Thank you for your input and I will check out the site you mentioned. There is no doubt that with my life's work as a mechanic, tool & model maker and draftsman, that I am hung up on the mechanical aspect. If I can't measure it how am I supposed to build it, is definitely part of the problem.
As I look at the layouts on this thread I just can't help thinking about the system or method of first setting up the view and then being able to locate the components, bore spacing, valve angles, crank to cam centerline relationship, etc lets say for an engine cutaway. And also how each of those components change in size and ellipse degree as they recede along the perspective lines established for the view chosen. And that method has to adjust for every view chosen for each different illustration. That's a lot of stuff to keep track of! I guess I will need to put in a call to Yoda to help get my head around this.
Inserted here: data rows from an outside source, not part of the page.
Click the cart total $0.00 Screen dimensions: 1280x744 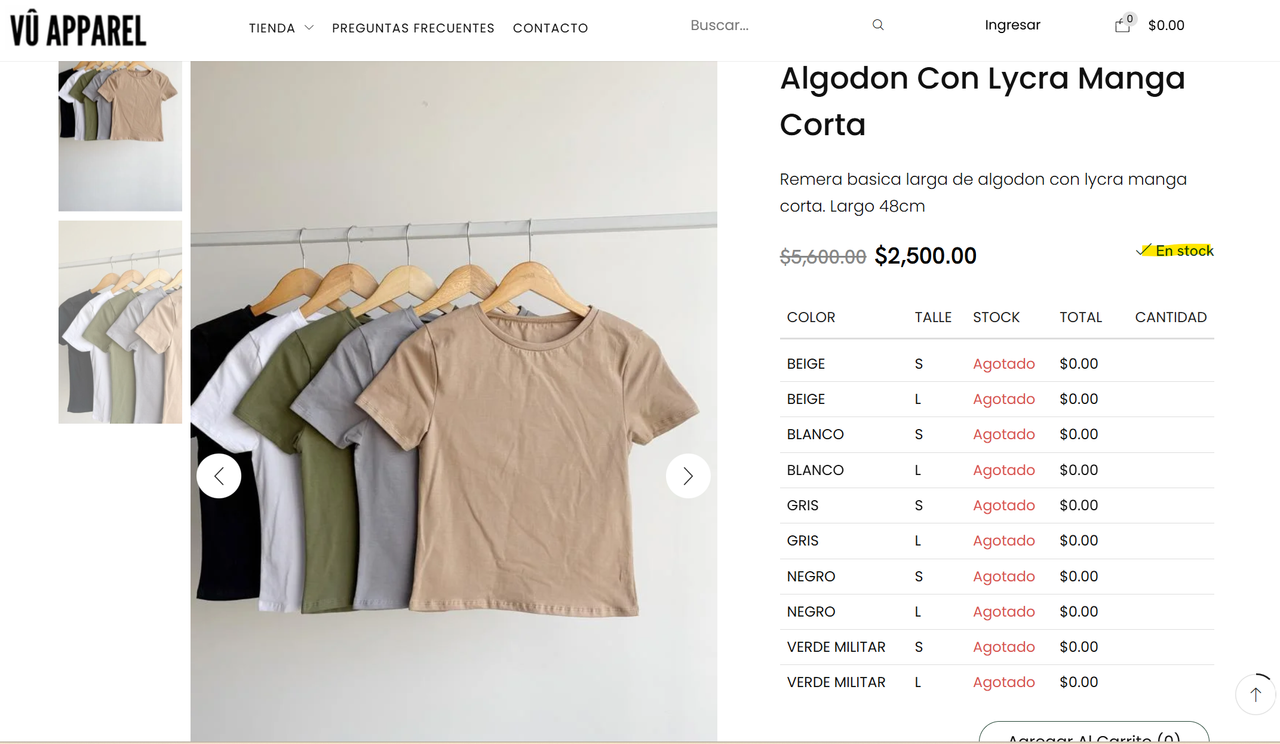click(1166, 26)
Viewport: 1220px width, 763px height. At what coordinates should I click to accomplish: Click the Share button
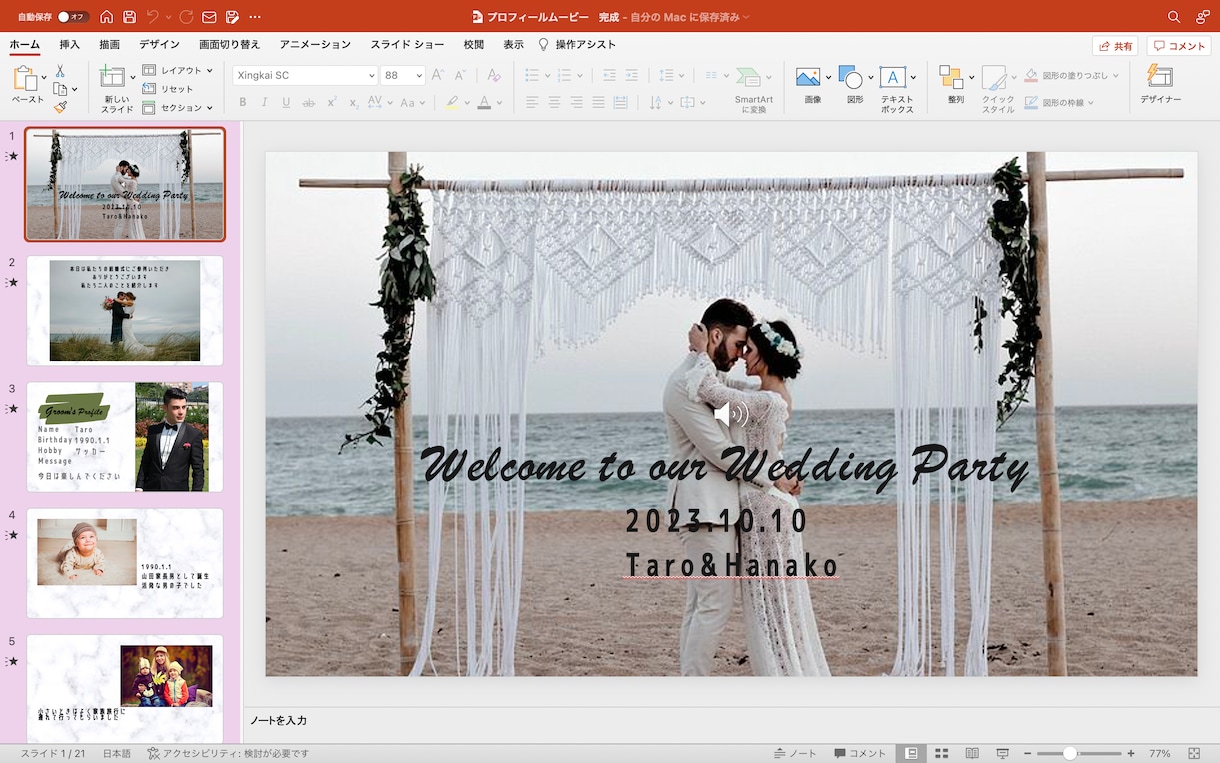[x=1115, y=46]
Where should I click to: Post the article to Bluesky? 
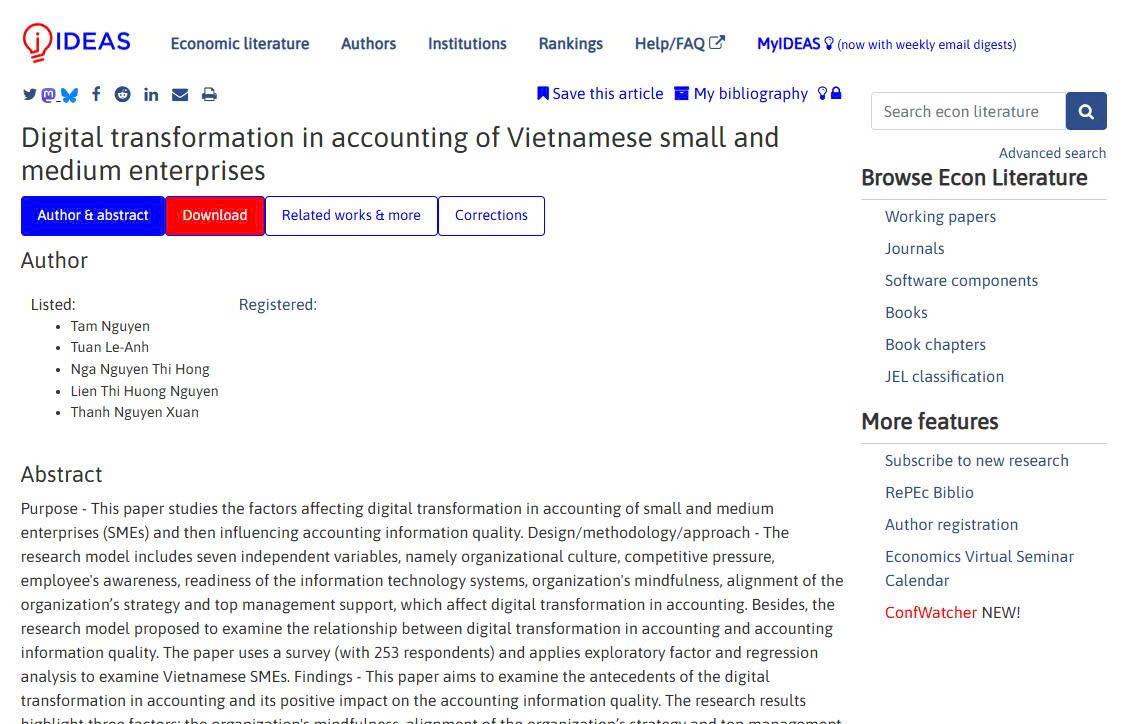point(67,93)
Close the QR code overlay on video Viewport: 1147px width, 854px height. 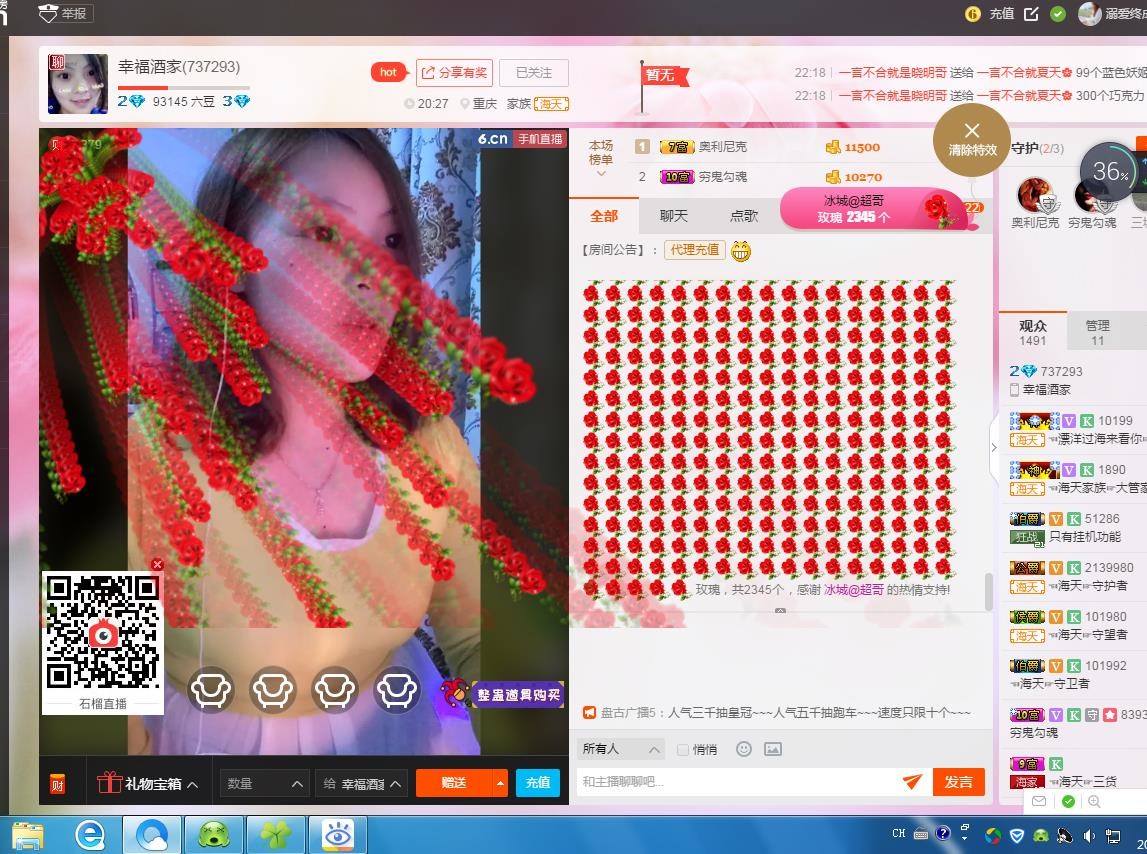(x=157, y=565)
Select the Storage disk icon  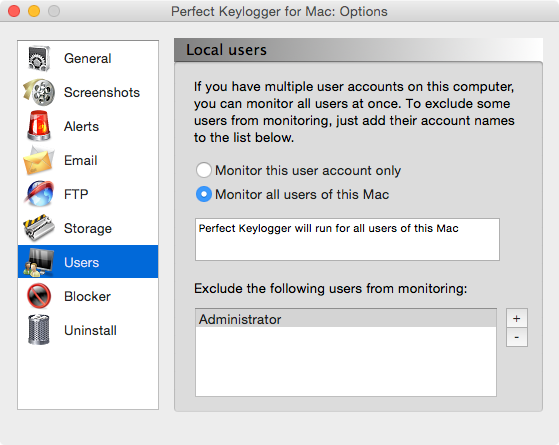point(39,228)
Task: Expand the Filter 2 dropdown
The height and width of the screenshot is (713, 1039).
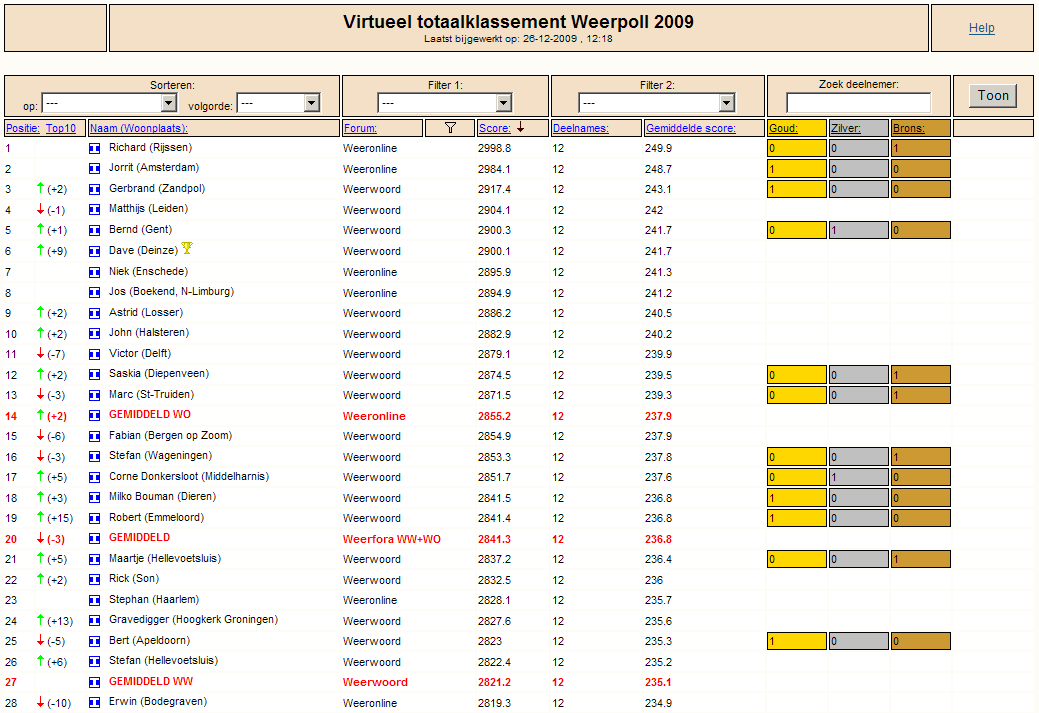Action: 657,103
I am going to throw a viewpoint in there that is very different from some of these folks, like Mr. Matthews, who would be a wonderful artist, no matter what his chosen subject. I also got my training in drafting in school, and after a couple of years doing it in Denver, came to California and really knew more than the teacher. He allowed me to experiment and to "learn" on my own the cutway styles by just copying them. I did this when I was 17, with a couple of LaTourette, Allington, Moore and Swaja pieces. I taught myself photography so I had reference that I could take with me, and started doing these things myself.
As a completely no-discernible-drawing-skill guy, I found that if I could get a photo of a car, only the exterior, could pick a couple of vanishing points, figure out a couple of the other odd axes in a car (engine sit or steering column, for example), with photos I could fill in the rest. Not sure where that is from, but it might work for you with your background.
Try picking a couple of drawings and reproduce them just to get a feel.
Think in blocks, like the body lines, or a complete wheel assembly, but taking into account what is around it ... don't just fill in area as you see it, but think in complete subsections to get things to look correct and not choppy and lumpy ... or is that lumpy and choppy???
Get a reasonable, not necessarily a hugely expensive, camera system and figure out how to shoot photos. As a basis, you can always use them to just copy and build an illustration.
Easy, and one can be taught .. I am proof that you don't have to be that skilled to pull this stuff off.
Since you seem to have some drawing ability, it will only shorten your learning curve.
I think everyone has to come from their own place, but just figure out something and draw something, even a copy. It will let you know how this stuff feels, you will see what is actually involved, and you can start creating your own style.
I may not be the best at this stuff .. there are many others here in the group who lay claim to that honor, but I started with no training or ability and taught myself, so it is something that is possible, just do it .. to steal a Nike line.